> **DOCUMENT SECTION**:

-*-*-

Three layers, one workflow:

1. **Challenge** — Is this the right thing to build?
2. **Execute** — Build it with engineering rigor
3. **Compound** — Learn from what happened

## Task Complexity Auto-Grading

Before starting any task, assess complexity. This determines which workflow steps to run.

**🟢 Simple** (bug fix, config change, small tweak)
- Skip spec/plan → Direct edit → Verify → Done

**🟡 Medium** (new feature, module, integration)
- Plan → Build incrementally → Test → Review → Done

**🔴 Complex** (architecture change, multi-module, new system)
- Full pipeline: Challenge → Spec → Plan → Build → Test → Review → Ship

When unsure, start at 🟡. Upgrade to 🔴 if you discover hidden complexity. Never downgrade mid-task.

## Layer 1: Challenge (🔴 Complex tasks only)

Before writing any code, answer these questions:

1. **Problem validity** — Is the user solving a real problem?
2. **Simplest approach** — Is there a simpler way?
3. **Scope clarity** — Can you explain "done" in one sentence?
4. **Risk assessment** — What's the worst outcome if this goes wrong?

Output: A one-paragraph problem statement the user confirms before proceeding.

## Layer 2: Execute

### Spec (🟡🔴 only)

- **Goal**: One sentence describing the outcome
- **Interface**: Inputs, outputs, API contracts
- **Constraints**: What you will NOT do
- **Acceptance criteria**: How to verify it works (must be testable)

### Plan (🟡🔴 only)

Break the spec into atomic tasks:
- Each task modifies ≤3 files
- Each task has a clear verification step
- Tasks ordered by dependency (independent tasks can parallelize)

### Build

Execute tasks incrementally. After each task:
1. Verify the task works (run it, test it, check the output)
2. Checkpoint progress to file
3. Only then move to the next task

**Critical rules:**
- Never modify code you haven't read first
- Don't add features beyond what was asked
- Don't refactor "while you're at it"

-*-*-

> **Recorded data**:
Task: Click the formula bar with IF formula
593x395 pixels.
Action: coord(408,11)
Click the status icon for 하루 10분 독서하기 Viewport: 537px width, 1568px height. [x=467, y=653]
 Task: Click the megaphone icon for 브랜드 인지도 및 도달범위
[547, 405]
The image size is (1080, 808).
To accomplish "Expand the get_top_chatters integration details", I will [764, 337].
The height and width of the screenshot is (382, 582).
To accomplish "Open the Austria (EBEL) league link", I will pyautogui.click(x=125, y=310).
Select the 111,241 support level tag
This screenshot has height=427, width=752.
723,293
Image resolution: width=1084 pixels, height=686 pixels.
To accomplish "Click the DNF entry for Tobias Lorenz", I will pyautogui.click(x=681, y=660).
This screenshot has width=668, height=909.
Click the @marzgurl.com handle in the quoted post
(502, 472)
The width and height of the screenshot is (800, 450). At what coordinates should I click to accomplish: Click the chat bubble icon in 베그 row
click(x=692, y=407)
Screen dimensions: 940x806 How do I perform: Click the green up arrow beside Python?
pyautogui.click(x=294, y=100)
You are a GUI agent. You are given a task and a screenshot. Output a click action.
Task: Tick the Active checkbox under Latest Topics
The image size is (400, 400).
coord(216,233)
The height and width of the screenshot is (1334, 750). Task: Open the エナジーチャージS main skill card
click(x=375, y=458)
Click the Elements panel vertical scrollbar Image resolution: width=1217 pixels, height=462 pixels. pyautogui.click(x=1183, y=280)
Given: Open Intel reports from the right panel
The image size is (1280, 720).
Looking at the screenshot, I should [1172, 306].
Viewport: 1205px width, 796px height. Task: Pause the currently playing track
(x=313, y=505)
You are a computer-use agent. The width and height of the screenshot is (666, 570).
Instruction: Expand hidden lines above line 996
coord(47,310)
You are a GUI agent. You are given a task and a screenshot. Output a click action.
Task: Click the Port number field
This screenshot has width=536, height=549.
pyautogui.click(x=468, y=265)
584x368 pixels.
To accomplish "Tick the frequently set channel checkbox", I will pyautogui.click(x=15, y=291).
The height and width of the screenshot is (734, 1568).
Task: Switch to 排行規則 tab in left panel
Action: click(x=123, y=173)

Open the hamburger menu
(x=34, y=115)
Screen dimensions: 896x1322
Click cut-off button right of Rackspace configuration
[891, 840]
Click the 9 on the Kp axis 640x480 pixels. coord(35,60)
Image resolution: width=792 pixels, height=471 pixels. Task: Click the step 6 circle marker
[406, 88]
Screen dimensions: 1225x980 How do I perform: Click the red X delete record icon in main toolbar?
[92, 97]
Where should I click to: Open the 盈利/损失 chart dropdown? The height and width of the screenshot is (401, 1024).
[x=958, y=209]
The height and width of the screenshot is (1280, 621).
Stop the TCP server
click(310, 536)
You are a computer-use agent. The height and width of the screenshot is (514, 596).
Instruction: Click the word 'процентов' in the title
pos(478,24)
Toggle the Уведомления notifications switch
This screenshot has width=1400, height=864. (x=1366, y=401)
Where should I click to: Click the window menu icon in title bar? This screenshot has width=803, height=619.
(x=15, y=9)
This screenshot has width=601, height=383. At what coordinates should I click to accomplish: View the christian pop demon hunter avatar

-*-*-

> **EXPLORE THE MATERIAL**:
**1.** In the workflow text, how many files may each task in the plan modify at most?
**2.** Echo the workflow text word for word between "### Spec (🟡🔴 only)" and "tasks can parallelize)", inclusive.
The recorded lines play no part in this work.

> **ANSWERS FOR THE EXERCISE**:
**1.** Each task modifies at most three files.

**2.**
### Spec (🟡🔴 only)

- **Goal**: One sentence describing the outcome
- **Interface**: Inputs, outputs, API contracts
- **Constraints**: What you will NOT do
- **Acceptance criteria**: How to verify it works (must be testable)

### Plan (🟡🔴 only)

Break the spec into atomic tasks:
- Each task modifies ≤3 files
- Each task has a clear verification step
- Tasks ordered by dependency (independent tasks can parallelize)